Dual Prime | 1, 1, 2 | 16x16 | A single prediction is constructed from the average of two 16x16 predictions taken from fields of opposite parity |
concealment motion vectors can be transmitted in the headers
of intra macroblocks to help error recovery. When the macroblock data that
the concealment motion vectors are intended for becomes corrupt, these
vectors can be used to specify how a concealment 16x16 area is formed from
the previous picture. These vectors do not affect the normal decoding process,
except for motion vector predictions. At the low level, concealment_motion_vectors
are treated like any other motion vector.
Additional chroma_format for 4:2:2 and 4:4:4 pictures.
Like MPEG-1, Main Profile syntax is strictly limited to 4:2:0 format, however,
the 4:2:2 format is the basis of the 4:2:2 Profile (aka "Studio Profile").
In 4:2:2 mode, all syntax essentially remains the same except where matters
of block_count are concerned. A coded_block_pattern extension was
added to handle signaling of the extra two chrominance prediction error
blocks over the old 6 block combination of 4:2:0 chroma_format. The 4:4:4
format is currently undefined in any Profile, but all the syntax and semantics
are included in the MPEG document to deal with it just the same.

# # # # #

** Challenge **
Copy out the whole passage above on MPEG concealment motion vectors and chroma formats, word for word.

** Source excerpt **
# # # # #

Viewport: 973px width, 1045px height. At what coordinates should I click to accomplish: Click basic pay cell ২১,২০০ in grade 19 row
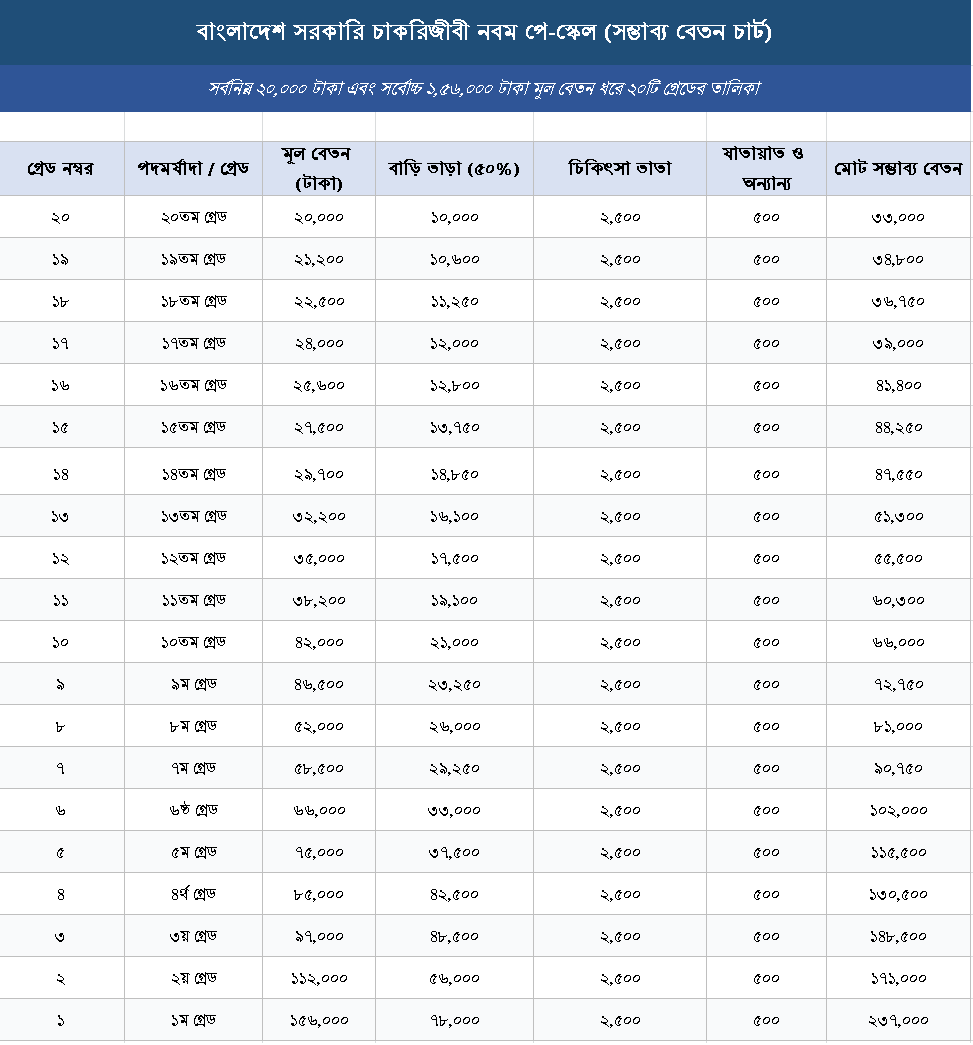319,259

# # # # #

** Response to this exercise **
Dual Prime | 1, 1, 2 | 16x16 | A single prediction is constructed from the average of two 16x16 predictions taken from fields of opposite parity |
concealment motion vectors can be transmitted in the headers
of intra macroblocks to help error recovery. When the macroblock data that
the concealment motion vectors are intended for becomes corrupt, these
vectors can be used to specify how a concealment 16x16 area is formed from
the previous picture. These vectors do not affect the normal decoding process,
except for motion vector predictions. At the low level, concealment_motion_vectors
are treated like any other motion vector.
Additional chroma_format for 4:2:2 and 4:4:4 pictures.
Like MPEG-1, Main Profile syntax is strictly limited to 4:2:0 format, however,
the 4:2:2 format is the basis of the 4:2:2 Profile (aka "Studio Profile").
In 4:2:2 mode, all syntax essentially remains the same except where matters
of block_count are concerned. A coded_block_pattern extension was
added to handle signaling of the extra two chrominance prediction error
blocks over the old 6 block combination of 4:2:0 chroma_format. The 4:4:4
format is currently undefined in any Profile, but all the syntax and semantics
are included in the MPEG document to deal with it just the same.